Fundoplication, both before and after the occurrence of CLAD, was shown to be an independent predictor of survival, said Dr. Leiva-Juarez. When patients received fundoplication before development of CLAD, they tended to experience improved overall survival, while patients receiving fundoplication after developing CLAD had an increase in post-CLAD survival compared with patients who didn’t undergo fundoplication. 

The procedure was most beneficial for recipients under the age of 65 years and those with restrictive disorders, and the benefit was independent of the type of transplant. A diagnosis of gastroesophageal reflux by conventional methods was not a significant predictor of survival, Dr. Leiva-Juarez noted. 

Errol L. Bush, MD, from Johns Hopkins Medicine in Baltimore, Maryland, will discuss this paper.

Failure to Rescue Emerges as New STS Quality Metric for Cardiac Surgery

In the earliest planning stages of the STS National Database, the founders recognized the importance of risk adjustment—but they also acknowledged that measurement of professional performance isn’t just about mortality rates, said author Paul Kurlansky, MD, from Columbia University Medical Center in New York, New York, who will present the first-ever Chamberlain Paper for Perioperative and Critical Care. 

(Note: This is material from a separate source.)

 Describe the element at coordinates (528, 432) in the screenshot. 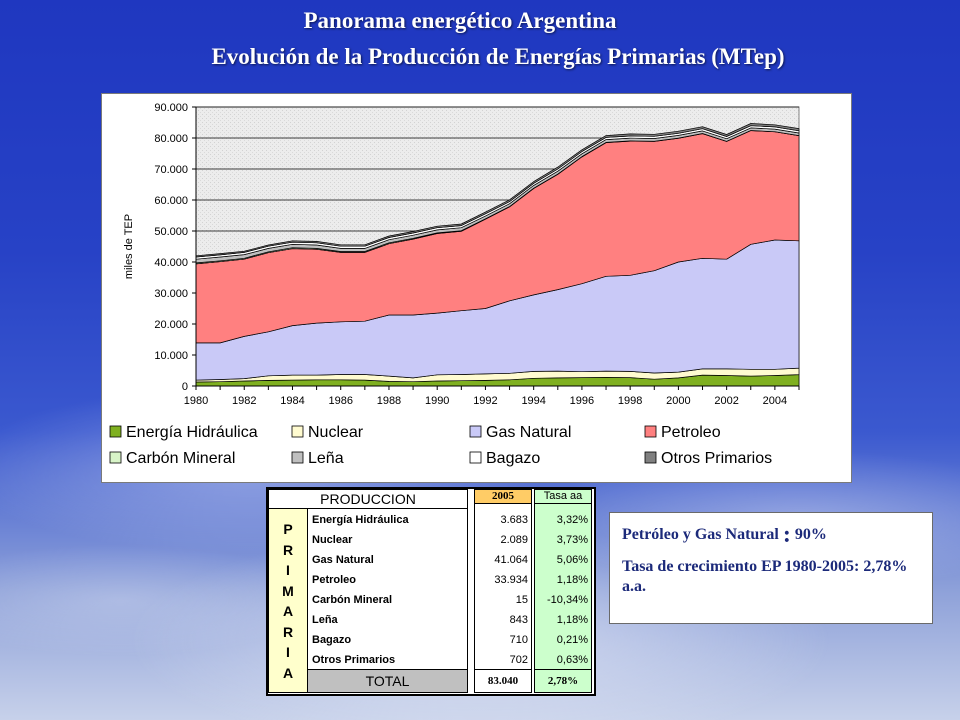

I see `legend-label: Gas Natural` at that location.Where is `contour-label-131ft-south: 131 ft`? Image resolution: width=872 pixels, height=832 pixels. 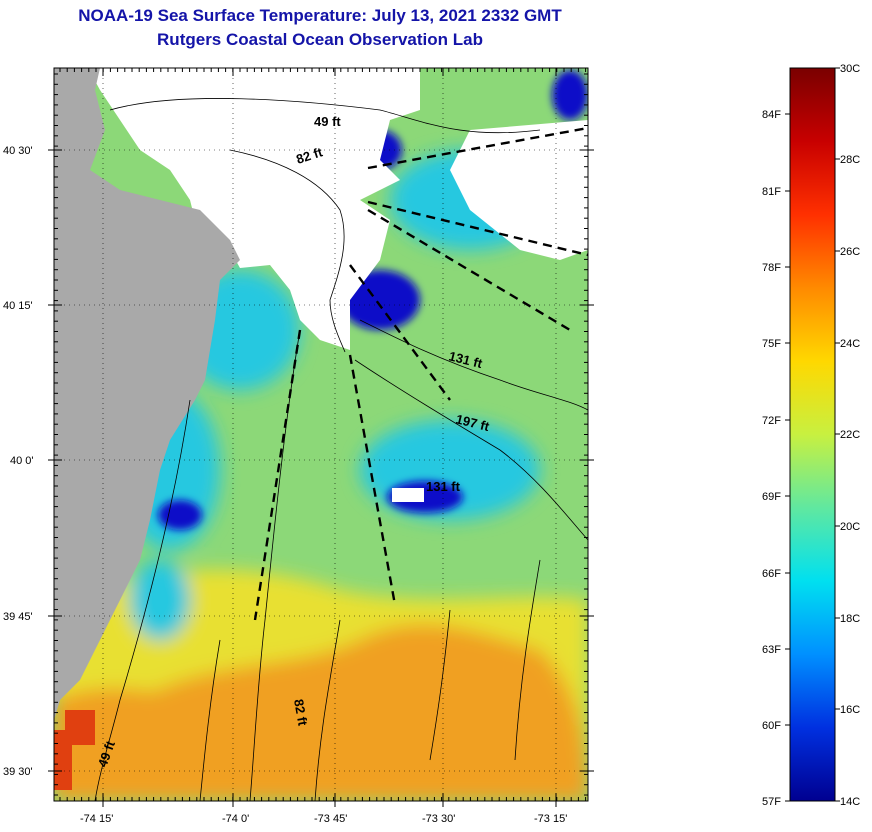 contour-label-131ft-south: 131 ft is located at coordinates (444, 486).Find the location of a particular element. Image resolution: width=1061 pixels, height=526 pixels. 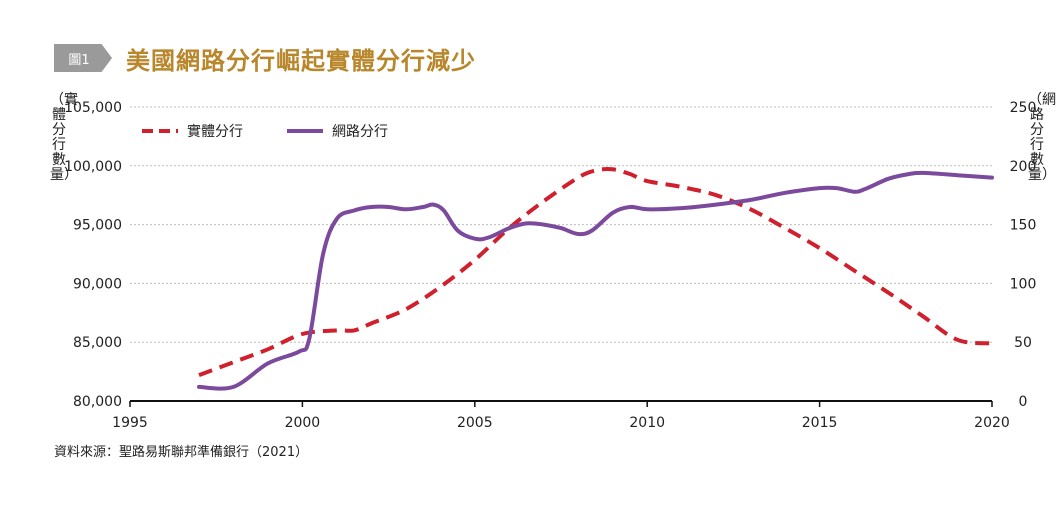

Dr. Kurlansky and colleagues studied failure to rescue as a risk-adjusted metric in 1,128 patients from the STS Adult Cardiac Surgery Database, including patients who underwent isolated CABG, AVR with or without CABG, or mitral valve repair/replacement with or without CABG between January 2015 and June 2019. 

 

This new failure to rescue metric complements existing STS performance measures and specifically assesses institutional effectiveness of postoperative care. This will allow hospitals to develop targeted quality improvement efforts. Incorporation of the metric also may provide valuable information that can be used in patient and family counseling when discussing the likelihood of survival after postoperative complications, Dr. Kurlansky said.

Glenn J.R. Whitman, MD, of The Johns Hopkins Hospital in Baltimore, Maryland, will discuss this Chamberlain paper.